I 急速に普及する携帯電話(2)
石丸次郎/リ・ジンス
携帯電話の入手方法
まず携帯電話(手電話)を入手する手続きについてみてみよう。恵山(ヘサン)市に住む取材協力者のチェ・ギョンオク氏と、平壌に住むク・グァンホ記 者の調査をまとめたのだが、若干手順に異なる部分がある。首都と朝中国境都市の条件の違いなのか、平壌の方が普及が圧倒的に進んでいるという事情による違 いなのか、現状ではわからない部分がある。
[1] 購入申請
チェ・ギョンオク氏は、
「申請用紙を入手するのにまず金がかかる。『逓信管理局』もしくは『電信電話局』で、職員に中国元一〇〇元(約一二五〇円)を支払って入手する。携帯電話が出回り始めたばかりの頃は三〇〇元だった。一方、党幹部などはタダで申請用紙をもらっている」
と説明する。二つの局はいずれも恵山市の行政委員会の下にある。支払いが中国元であり、しかもかなり高価であることから、これは役人による小遣い稼ぎの賄賂性の「手数料」である可能性が高いと思われる。
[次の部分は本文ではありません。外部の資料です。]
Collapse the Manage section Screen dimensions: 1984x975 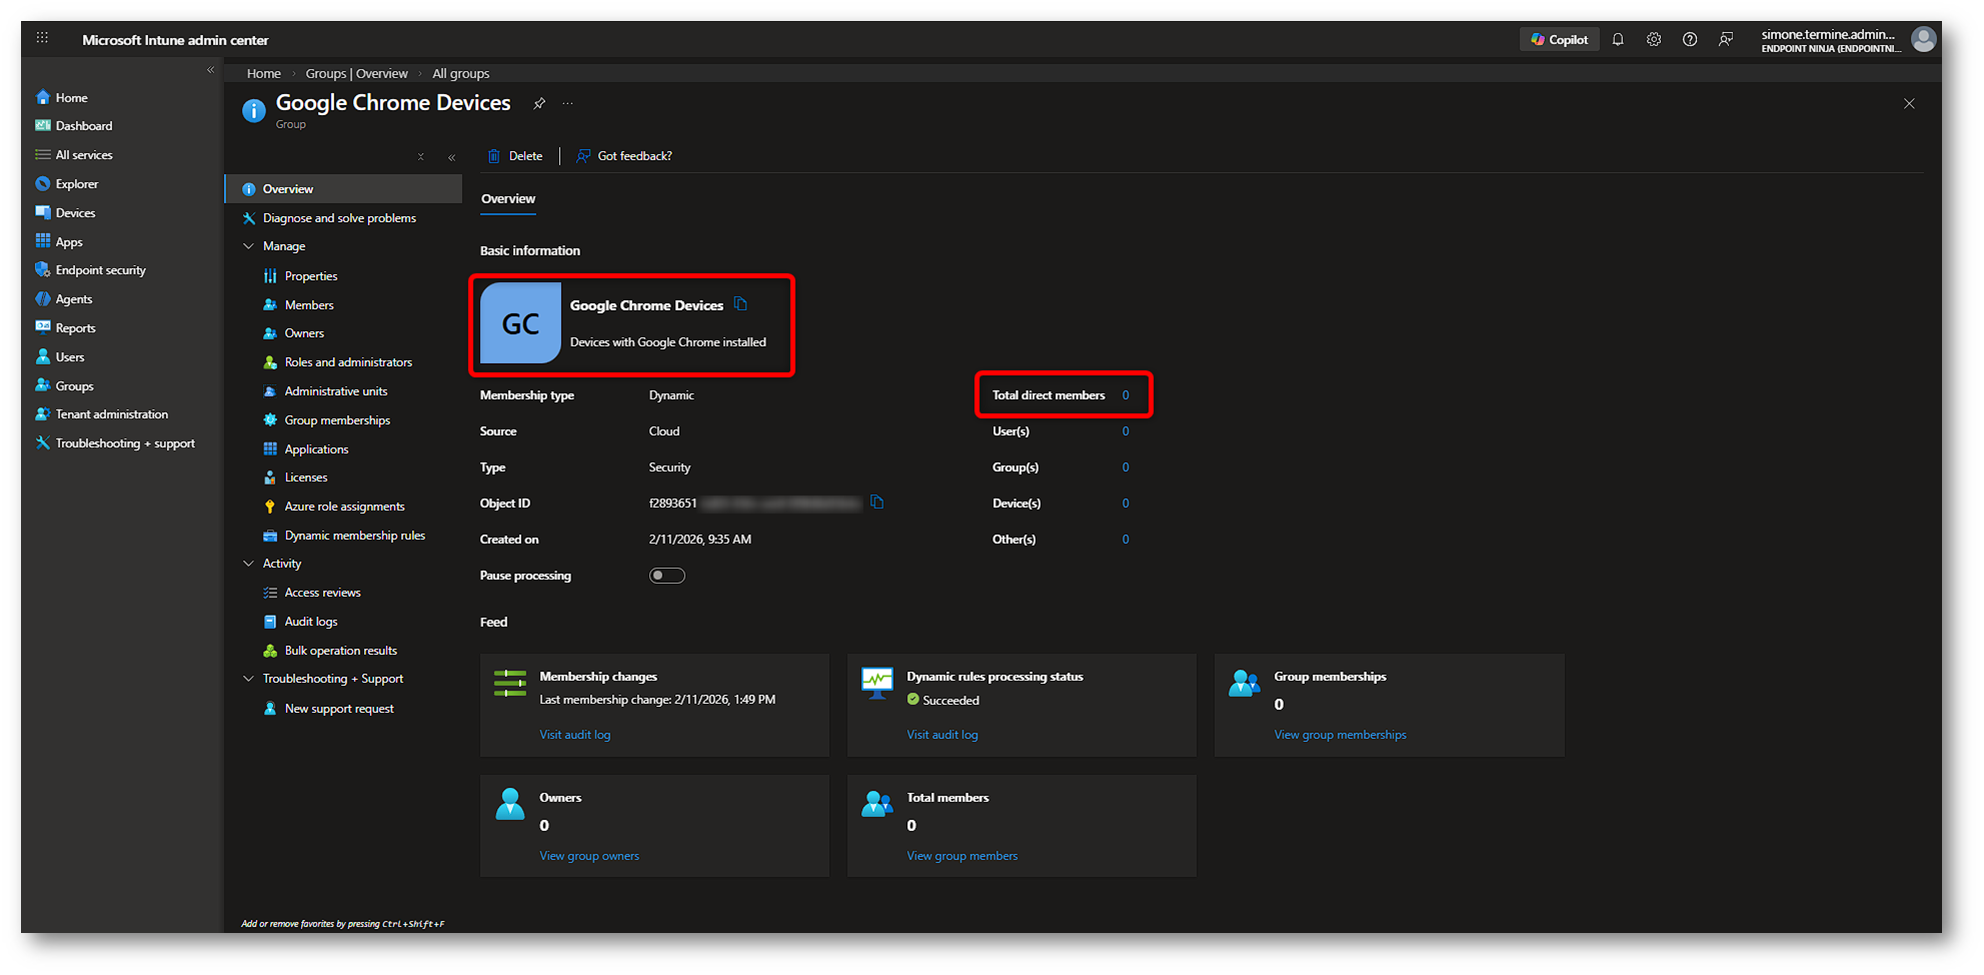coord(249,246)
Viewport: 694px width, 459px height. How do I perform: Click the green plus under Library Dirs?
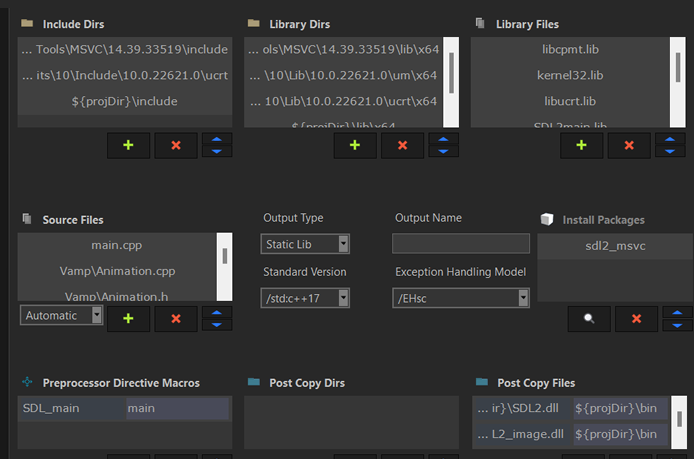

平壌のク・グァンホ記者からは申請用紙入手に金がかかるという言及はなかったが、
「区域の携帯電話を取り扱うのは逓信所。申請書は逓信所内部にコネがないと入手が難しい」
と言うので、平壌でも金が必要なのかもしれない。
ちなみに両人とも申請用紙を入手してその写真を提供してくれたが、様式は同一であった(写真を参照のこと)。
次に申請であるが、警察と役所の承認が必要だ。チェ・ギョンオク氏によれば、勤めに出ている労働者の場合は、勤務先(企業所や機関)の承認印をも らった後、所轄の保安署(警察)の印と担当保安員(警察官)の署名をもらう。「扶養」(職場を持たない主婦)の場合は申請書に勤務先の代わりに洞事務長 (役場の長)の印と署名をもらう必要があるという。ク・グァンホ記者によれば、平壌では外国人と「扶養」は携帯電話の購入申請ができないという(「扶養」 が地方で申請可能で、平壌で不可能な理由はないと思われるので、ク記者の考え違いかもしれない)。